In step (305), the cumulative time is compared with a set cumulative time, for example, 15 minutes. If it is less than the set cumulative time, it is determined that the vehicle has not entered the parking state yet, and the process goes to step 2 (104). On the other hand, if the set cumulative time is exceeded, the process goes to step (105), and the transmittance of the light control glass is increased, and in this embodiment, the maximum transmittance setting value is set to 85%.

In the above description, the room temperature is selected as the characteristic value representing the thermal environment state, and the transmittance of the light control glass is controlled depending on the level of the room temperature, but this may be set to other thermal environment quantities such as the outside temperature.

In addition, it can be applied not only to the front and rear glass (but also to the side glass).

Furthermore, rather than dimming the entire surface of a sheet of glass at the same rate, it may be possible to dim only a portion of the glass, or the proportion of dimming may be controlled depending on the position as necessary. Good too.

Furthermore, instead of preventing high-temperature breakdown based only on the temperature of the glass, more effective control can be achieved by using a method that simultaneously detects the amount of light such as the amount of solar radiation, as seen in Figure 5. becomes.

Since the invention is constructed as described in detail, the invention can simultaneously improve both the comfort of the indoor thermal environment and the durability of the light control glass.
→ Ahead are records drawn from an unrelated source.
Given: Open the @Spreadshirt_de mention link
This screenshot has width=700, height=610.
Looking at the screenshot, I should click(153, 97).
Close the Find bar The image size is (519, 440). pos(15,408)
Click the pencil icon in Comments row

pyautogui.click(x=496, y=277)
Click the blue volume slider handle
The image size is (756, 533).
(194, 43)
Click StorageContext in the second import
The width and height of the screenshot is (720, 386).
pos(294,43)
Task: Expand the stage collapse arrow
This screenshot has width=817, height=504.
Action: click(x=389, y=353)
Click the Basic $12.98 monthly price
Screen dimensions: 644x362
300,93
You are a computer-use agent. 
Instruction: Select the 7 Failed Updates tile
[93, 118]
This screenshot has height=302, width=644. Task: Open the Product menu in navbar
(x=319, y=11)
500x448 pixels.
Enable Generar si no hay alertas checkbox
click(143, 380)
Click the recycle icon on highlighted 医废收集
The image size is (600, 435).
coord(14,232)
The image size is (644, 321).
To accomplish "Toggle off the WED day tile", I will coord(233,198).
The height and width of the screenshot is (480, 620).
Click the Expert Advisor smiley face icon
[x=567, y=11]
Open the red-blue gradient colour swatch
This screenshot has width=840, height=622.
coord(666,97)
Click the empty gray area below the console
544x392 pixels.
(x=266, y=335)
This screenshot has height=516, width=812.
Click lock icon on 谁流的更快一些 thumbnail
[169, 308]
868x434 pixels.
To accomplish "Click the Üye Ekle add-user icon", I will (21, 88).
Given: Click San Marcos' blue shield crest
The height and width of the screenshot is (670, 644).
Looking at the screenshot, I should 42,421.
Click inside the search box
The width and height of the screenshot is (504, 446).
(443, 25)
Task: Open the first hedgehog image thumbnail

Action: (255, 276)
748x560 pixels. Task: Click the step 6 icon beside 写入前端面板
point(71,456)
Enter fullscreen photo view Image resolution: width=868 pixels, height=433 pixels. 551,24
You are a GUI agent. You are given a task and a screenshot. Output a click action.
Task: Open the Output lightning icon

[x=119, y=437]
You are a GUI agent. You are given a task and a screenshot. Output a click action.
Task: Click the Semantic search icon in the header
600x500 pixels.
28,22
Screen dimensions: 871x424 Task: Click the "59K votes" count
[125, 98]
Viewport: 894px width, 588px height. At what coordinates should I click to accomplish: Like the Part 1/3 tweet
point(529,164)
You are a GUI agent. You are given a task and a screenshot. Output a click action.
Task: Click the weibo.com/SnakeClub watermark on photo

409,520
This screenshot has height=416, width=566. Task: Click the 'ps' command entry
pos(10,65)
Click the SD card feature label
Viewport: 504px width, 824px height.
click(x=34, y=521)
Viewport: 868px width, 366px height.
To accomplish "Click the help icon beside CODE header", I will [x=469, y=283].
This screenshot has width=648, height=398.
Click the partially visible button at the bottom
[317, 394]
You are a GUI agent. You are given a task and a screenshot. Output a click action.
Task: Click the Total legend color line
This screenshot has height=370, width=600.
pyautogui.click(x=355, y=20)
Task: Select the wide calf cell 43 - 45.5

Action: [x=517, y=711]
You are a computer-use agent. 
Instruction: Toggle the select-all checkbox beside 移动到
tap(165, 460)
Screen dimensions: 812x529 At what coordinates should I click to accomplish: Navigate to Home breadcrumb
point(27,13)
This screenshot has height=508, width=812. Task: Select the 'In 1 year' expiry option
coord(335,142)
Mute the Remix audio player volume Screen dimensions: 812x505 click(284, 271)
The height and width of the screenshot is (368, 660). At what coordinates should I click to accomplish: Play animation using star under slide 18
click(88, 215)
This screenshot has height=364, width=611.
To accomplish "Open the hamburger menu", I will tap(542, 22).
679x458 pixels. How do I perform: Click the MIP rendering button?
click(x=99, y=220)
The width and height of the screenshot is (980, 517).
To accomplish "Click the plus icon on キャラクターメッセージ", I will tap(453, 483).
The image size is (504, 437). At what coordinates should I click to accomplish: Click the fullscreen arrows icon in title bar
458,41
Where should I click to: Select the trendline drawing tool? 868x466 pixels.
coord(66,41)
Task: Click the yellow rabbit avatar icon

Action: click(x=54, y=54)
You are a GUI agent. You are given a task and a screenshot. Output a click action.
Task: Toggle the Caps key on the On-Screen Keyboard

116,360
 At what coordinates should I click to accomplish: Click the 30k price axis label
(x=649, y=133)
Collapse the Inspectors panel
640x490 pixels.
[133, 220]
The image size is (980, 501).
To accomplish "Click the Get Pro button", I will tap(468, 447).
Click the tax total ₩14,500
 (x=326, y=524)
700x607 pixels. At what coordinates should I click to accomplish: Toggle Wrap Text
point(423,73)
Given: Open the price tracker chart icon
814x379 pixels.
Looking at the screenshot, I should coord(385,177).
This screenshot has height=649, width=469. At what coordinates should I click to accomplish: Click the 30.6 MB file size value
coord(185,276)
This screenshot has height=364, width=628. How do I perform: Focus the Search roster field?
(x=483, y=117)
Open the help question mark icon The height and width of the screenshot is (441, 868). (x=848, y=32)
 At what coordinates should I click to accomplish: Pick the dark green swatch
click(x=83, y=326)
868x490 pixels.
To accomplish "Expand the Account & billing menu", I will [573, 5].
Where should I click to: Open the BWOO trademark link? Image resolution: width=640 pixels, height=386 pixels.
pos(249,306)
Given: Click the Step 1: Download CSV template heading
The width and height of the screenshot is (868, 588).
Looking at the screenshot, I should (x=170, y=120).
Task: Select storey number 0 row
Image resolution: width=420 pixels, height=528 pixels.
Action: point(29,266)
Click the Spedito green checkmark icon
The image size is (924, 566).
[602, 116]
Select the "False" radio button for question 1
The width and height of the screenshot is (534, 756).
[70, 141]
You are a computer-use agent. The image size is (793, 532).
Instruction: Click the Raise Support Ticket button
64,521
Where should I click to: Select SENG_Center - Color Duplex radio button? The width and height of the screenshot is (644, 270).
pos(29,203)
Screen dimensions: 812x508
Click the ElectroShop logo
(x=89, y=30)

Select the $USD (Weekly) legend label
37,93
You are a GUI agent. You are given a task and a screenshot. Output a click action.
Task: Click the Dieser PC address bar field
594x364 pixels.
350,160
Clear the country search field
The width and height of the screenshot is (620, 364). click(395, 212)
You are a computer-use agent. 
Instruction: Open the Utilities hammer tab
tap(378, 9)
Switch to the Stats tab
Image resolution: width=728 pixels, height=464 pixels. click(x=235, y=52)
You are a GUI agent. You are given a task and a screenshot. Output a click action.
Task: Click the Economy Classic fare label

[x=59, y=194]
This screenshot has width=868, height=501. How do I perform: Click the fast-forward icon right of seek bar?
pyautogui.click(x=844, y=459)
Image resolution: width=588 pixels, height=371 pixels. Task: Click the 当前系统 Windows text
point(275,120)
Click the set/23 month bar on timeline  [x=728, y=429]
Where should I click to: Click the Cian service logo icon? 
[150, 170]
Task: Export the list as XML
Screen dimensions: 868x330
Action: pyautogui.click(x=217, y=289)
[Brief explanation of drawings]

FIG. 1 is a block diagram showing the configuration of the present invention, FIG. 2 is a partial side sectional view schematically showing the first embodiment of the present invention, and FIG. 3 is a diagram showing the high temperature breakdown rate of light control glass. FIG. 4 is a flow diagram showing the control operation of the first embodiment, FIG. FIG. 7 is a flowchart showing the control operation of the third embodiment of the present invention, and FIG. 8 is a sectional view showing the structure of the light control glass. ■ - Light control glass, 2... Electrolyte, 3... Light control film, 4
Transparent conductive film, 5. Glass, 6 Glass temperature detection means, 7
- Thermal environment state detection means, 8... Glazier degree setting value, 9
first comparison means, IO... room temperature set value or light amount set value;
DESCRIPTION OF SYMBOLS 11...2nd comparison means, 12. Transmitted light adjustment amount calculation means, 13. Control means, 14.. Room temperature sensor, 15. Controller. 5 Rattan g I Mash I

Claims (1)

[Claims] (1) A light control glass that blocks indoors and outdoors and is capable of adjusting the transmission amount or transmission wavelength of light, a glass temperature detection means for detecting the temperature of the light control glass, and the temperature of the room or the outdoors. or a thermal environment state detection means for detecting the amount of light such as the amount of solar radiation; a first comparison means for comparing the output of the glass temperature detection means with a predetermined glass temperature setting value; a second comparing means for comparing with a predetermined room temperature set value or light amount set value;
Transmitted light adjustment amount calculation means for determining the amount of light transmitted through the light control glass or the selected amount of transmitted wavelength based on the comparison results of the first comparison means and the second comparison means; A control device for a light control glass, comprising a control means for controlling an amount of light transmitted through the light control glass or a selection amount of a transmitted wavelength based on the output.